Monday, August 11, 2014

Unforgivable Curses

It's shameful, it's unforgivable, it's purely selfish, it's evil.

     How do you explain that something so taboo is starting to make real sense now.I don't know that you can, unless that person or those people have already begun thinking through those same thoughts as well.  We go through life, learning and experiencing all of these thing, and sometimes we forget that not everyone is on the same timeline.  There are those far wiser, and have been where we are.  There are those so young to the world that they haven't even had a chance to properly live yet.  It's funny, I can't remember the exact day I realized that my feelings on the right or wrongness of a subject didn't actually make it so.
     For all of the failings of interpretive people, God truly is the one answer that makes any sense.  I tried to tell him that he was making too many fragile concepts into the deities that they were not.  God should not be money, intelligence, love, or any other finite things that slip so easily between our fingers.  This conversation becomes even more difficult to relive after I have realized that he had become an unintentional demigod of my own; even the self-aware make mistakes.  For all of my conscious effort not to latch onto things that are finite, it had happened before I had even known enough to consider the consequences.
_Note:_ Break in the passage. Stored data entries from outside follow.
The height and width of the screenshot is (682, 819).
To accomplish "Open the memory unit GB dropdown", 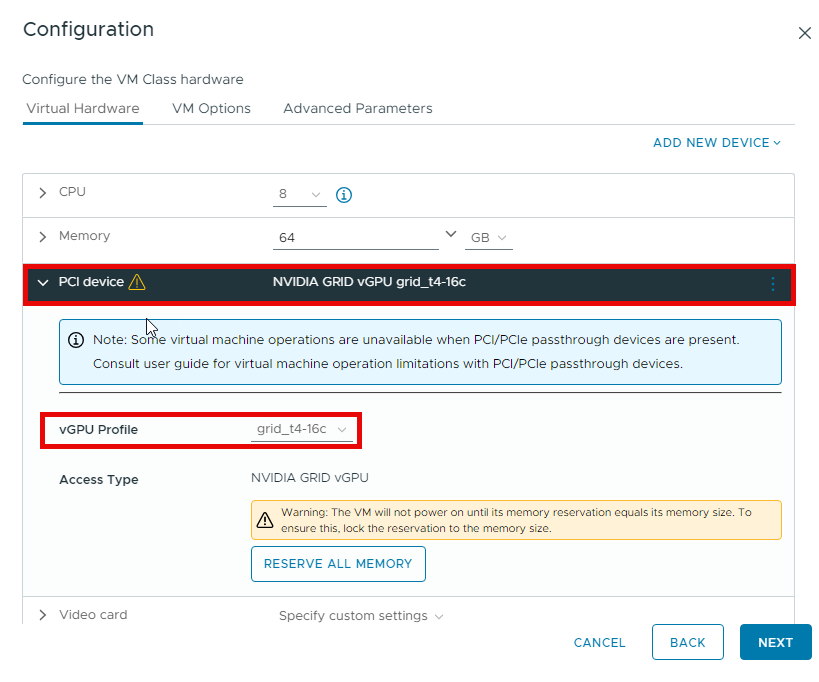I will [490, 238].
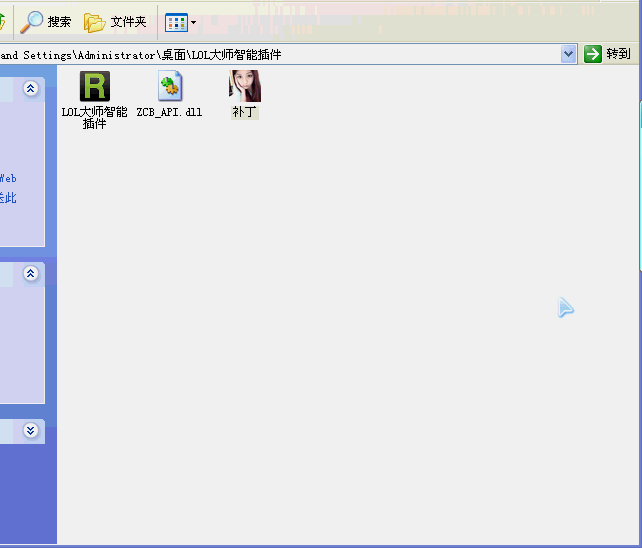The image size is (642, 548).
Task: Select the ZCB_API.dll file icon
Action: click(169, 86)
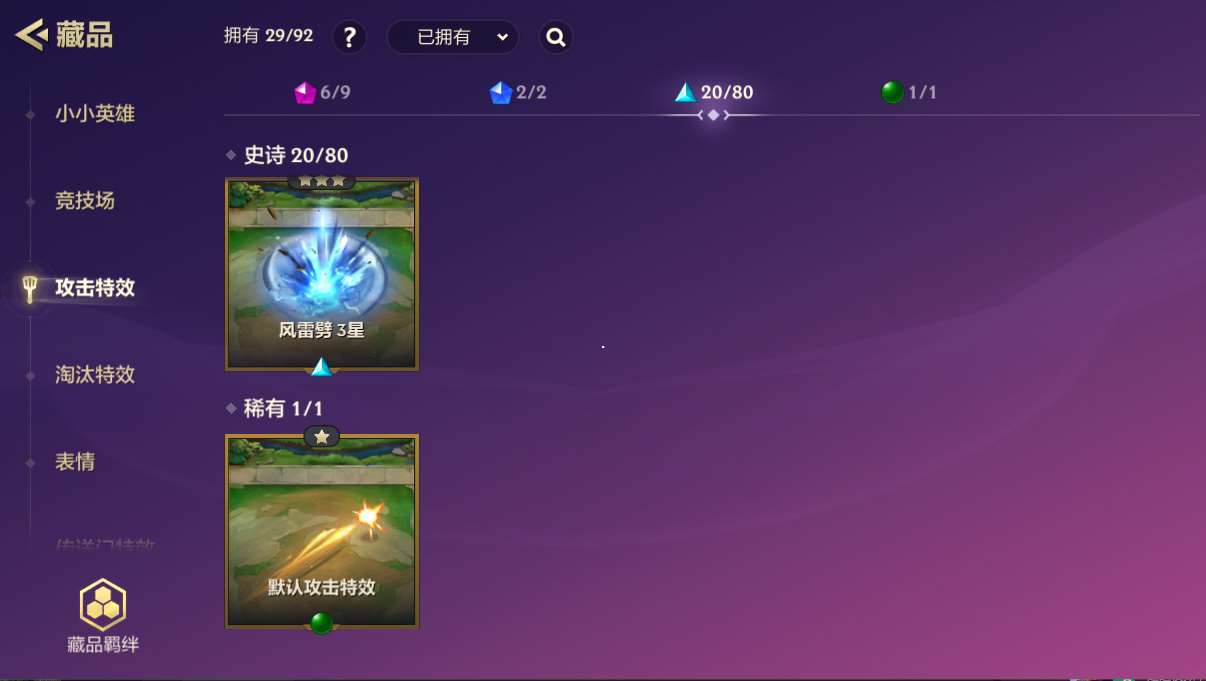Go back using the 藏品 arrow icon

pyautogui.click(x=31, y=35)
     In this time, with these people, what do we have?  Do I now find myself surrounded by mortal demigods of my own creation?  Why couldn't I have just put my faith into the benevolent Christian God we were taught of in our youth?  That God does not die.  I think that, in the end, when the black curtain falls over our eyes for the last time, we breathe our last breath... it's probably invaluably more comforting to have that faith in a God that probably doesn't exist.
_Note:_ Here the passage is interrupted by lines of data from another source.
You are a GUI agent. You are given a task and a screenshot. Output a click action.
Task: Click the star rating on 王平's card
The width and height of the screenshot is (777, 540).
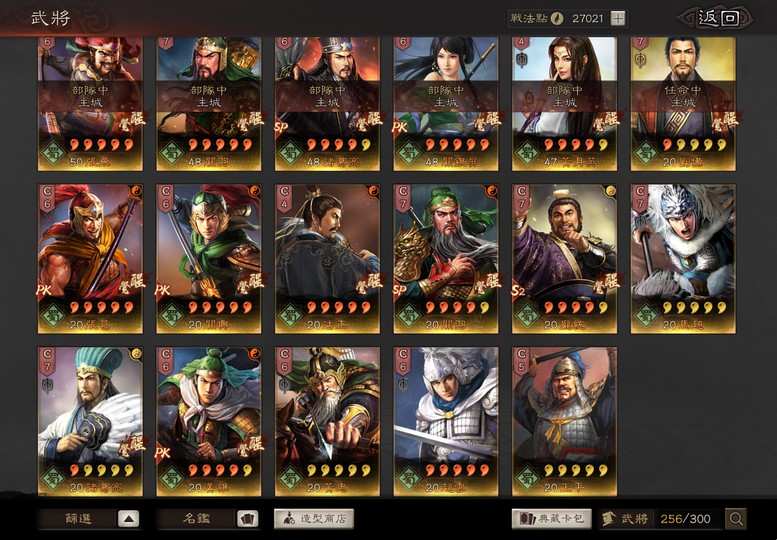[x=576, y=470]
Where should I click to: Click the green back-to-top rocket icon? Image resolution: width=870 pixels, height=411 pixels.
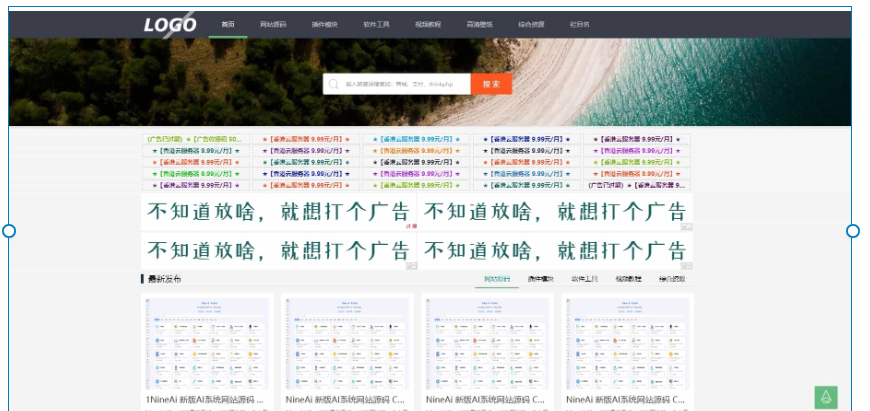826,397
    So I think I finally get why some people ever come around to casting one of the unforgivable curses on themselves.  There are those that the word depressed doesn't accurately describe.  The better word, I believe, is "hopeless".  It never made sense to me before, but it now seems so much more clear: a person can have no desire to die, yet still manage to intentionally kill themself.  This world is too much madness, this world is too much hate, this world is too much selfishness, this world just isn't worth it.  Maybe mental illness isn't a precursor for suicide, maybe mental illness is the Darwinian explanation for why we have such a hard time with it.